Excerpt provided
··········

Britain’s obsession with 2000s football hooligan movies

It’s clear that interest in particular movies comes in waves, but in Britain during the 2000s, there seemed to be a subgenre that dominated the country’s cultural attention. An obsession with the football hooligan film dominated the era, defined by a series of cinematic works that delved into the dark underworld of football whilst providing a ubiquitously British sense of social commentary.

With its roots in Alan Clarke’s 1989 The Firm, the football hooligan film explores the identity, camaraderie and violent behaviour of the most diehard football fans, with such individuals providing countless news lines in the subculture’s heyday of the 1970s and 1980s. By the time the 2000s swung around, football hooliganism had largely died down in comparison to the previous decades, so 21st-century movies with such behaviour at their cores were primarily glorifying in nature.

In Britain, it’s fair to say that football is far more than a sport; it’s a way of life, almost akin to a religion, with its most devout followers going to great lengths to prove their allegiance to their respective clubs. In 2004, Nick Lowe’s film The Football Factory, starring Danny Dyer and Neil Maskell, arrived and detailed the way that the most violent fictional Chelsea fans make football hooliganism their entire identity.

··········

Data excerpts
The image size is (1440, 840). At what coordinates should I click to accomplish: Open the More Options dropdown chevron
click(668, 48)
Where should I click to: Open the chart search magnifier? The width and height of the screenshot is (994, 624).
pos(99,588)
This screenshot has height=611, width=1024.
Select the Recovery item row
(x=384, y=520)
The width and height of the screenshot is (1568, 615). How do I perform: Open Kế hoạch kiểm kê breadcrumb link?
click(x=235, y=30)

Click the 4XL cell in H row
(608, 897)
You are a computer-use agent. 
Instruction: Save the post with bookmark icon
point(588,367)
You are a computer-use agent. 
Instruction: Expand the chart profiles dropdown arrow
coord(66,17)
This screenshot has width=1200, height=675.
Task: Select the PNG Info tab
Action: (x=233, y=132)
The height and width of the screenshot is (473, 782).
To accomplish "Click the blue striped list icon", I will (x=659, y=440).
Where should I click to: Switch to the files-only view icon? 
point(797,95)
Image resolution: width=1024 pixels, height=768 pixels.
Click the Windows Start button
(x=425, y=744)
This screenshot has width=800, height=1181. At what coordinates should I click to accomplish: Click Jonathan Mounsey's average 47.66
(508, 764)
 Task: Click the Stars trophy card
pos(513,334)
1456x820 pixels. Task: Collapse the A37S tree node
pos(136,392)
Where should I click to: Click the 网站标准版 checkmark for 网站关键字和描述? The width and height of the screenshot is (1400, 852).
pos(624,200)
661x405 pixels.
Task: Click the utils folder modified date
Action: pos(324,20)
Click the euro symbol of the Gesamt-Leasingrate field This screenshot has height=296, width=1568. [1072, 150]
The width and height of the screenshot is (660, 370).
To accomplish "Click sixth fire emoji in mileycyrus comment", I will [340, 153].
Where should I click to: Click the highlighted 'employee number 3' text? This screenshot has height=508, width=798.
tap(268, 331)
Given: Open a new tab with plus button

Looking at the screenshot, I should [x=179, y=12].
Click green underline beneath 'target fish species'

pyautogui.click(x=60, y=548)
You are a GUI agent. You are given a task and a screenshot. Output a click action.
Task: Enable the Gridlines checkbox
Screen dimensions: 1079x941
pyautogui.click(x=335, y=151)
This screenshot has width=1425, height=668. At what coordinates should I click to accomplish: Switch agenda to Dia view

··········

Exercise directions
Please reproduce word for word the part of the article on 2000s football hooligan films starting with "It’s clear that" and going on through "of social commentary.".

Solution to the problem
It’s clear that interest in particular movies comes in waves, but in Britain during the 2000s, there seemed to be a subgenre that dominated the country’s cultural attention. An obsession with the football hooligan film dominated the era, defined by a series of cinematic works that delved into the dark underworld of football whilst providing a ubiquitously British sense of social commentary.